> [Excerpted data]:
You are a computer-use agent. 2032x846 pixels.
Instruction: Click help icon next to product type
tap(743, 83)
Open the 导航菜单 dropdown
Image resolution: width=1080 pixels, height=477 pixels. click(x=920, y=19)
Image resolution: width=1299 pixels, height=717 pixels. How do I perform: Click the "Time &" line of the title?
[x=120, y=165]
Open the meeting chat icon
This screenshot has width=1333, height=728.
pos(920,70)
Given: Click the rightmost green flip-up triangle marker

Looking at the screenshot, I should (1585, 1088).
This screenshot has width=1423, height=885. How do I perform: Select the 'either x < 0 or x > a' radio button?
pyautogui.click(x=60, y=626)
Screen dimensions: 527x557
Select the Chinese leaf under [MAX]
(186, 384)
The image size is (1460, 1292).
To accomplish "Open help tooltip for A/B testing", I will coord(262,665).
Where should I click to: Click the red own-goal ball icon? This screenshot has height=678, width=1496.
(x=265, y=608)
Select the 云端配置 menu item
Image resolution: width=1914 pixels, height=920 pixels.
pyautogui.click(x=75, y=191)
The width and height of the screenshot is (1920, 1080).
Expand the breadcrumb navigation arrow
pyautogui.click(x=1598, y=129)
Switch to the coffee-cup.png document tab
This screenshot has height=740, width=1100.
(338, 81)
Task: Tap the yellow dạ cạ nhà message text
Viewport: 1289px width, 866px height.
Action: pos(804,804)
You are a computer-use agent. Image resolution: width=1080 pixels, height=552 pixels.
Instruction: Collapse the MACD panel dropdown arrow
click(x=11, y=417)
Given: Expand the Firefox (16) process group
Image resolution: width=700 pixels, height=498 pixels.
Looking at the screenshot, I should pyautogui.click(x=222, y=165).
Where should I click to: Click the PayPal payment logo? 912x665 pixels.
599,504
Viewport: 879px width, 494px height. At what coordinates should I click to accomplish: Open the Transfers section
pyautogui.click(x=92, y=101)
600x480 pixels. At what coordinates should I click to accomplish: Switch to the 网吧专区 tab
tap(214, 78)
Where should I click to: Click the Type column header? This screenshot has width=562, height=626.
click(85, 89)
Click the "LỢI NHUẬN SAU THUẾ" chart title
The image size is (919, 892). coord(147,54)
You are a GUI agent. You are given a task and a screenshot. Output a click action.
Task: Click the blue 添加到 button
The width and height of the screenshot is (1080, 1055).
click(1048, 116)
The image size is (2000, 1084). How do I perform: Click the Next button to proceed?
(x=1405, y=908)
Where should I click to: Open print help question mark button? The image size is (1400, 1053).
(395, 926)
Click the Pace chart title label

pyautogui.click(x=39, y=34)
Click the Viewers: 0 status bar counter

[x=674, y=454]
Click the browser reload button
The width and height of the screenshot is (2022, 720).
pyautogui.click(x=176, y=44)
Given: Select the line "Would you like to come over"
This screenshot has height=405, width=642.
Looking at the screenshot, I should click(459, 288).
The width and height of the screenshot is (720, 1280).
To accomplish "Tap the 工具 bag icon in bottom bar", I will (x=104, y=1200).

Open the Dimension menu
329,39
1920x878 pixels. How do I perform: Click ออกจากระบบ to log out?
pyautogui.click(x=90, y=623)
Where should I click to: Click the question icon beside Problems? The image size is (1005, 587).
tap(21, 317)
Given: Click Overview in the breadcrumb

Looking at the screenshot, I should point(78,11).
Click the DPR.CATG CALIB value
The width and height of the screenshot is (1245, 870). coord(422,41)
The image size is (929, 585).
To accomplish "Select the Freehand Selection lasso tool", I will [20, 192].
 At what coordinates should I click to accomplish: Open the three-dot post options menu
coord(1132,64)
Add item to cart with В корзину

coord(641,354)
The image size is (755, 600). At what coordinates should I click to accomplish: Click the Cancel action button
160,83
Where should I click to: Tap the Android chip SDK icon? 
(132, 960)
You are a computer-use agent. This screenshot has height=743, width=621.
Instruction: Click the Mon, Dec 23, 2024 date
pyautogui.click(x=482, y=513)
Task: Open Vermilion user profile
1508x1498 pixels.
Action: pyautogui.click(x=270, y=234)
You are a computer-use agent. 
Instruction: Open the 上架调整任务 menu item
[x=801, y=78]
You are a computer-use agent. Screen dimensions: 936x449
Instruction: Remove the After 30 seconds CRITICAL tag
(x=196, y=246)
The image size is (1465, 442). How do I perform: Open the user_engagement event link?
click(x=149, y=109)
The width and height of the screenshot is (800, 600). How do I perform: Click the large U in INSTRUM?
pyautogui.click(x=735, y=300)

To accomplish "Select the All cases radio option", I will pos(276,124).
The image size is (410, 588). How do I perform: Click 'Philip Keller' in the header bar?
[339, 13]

> [Task statement]: Recast every line of the material, from the line containing "You are a computer-use agent. This" through the final line, as a numbered list, omitting any blank lines.

> [Reply to the exercise]:
1. You are a computer-use agent. This screenshot has height=743, width=621.
2. Instruction: Click the Mon, Dec 23, 2024 date
3. pyautogui.click(x=482, y=513)
4. Task: Open Vermilion user profile
5. 1508x1498 pixels.
6. Action: pyautogui.click(x=270, y=234)
7. You are a computer-use agent. 
8. Instruction: Open the 上架调整任务 menu item
9. [x=801, y=78]
10. You are a computer-use agent. Screen dimensions: 936x449
11. Instruction: Remove the After 30 seconds CRITICAL tag
12. (x=196, y=246)
13. The image size is (1465, 442). How do I perform: Open the user_engagement event link?
14. click(x=149, y=109)
15. The width and height of the screenshot is (800, 600). How do I perform: Click the large U in INSTRUM?
16. pyautogui.click(x=735, y=300)
17. To accomplish "Select the All cases radio option", I will pos(276,124).
18. The image size is (410, 588). How do I perform: Click 'Philip Keller' in the header bar?
19. [339, 13]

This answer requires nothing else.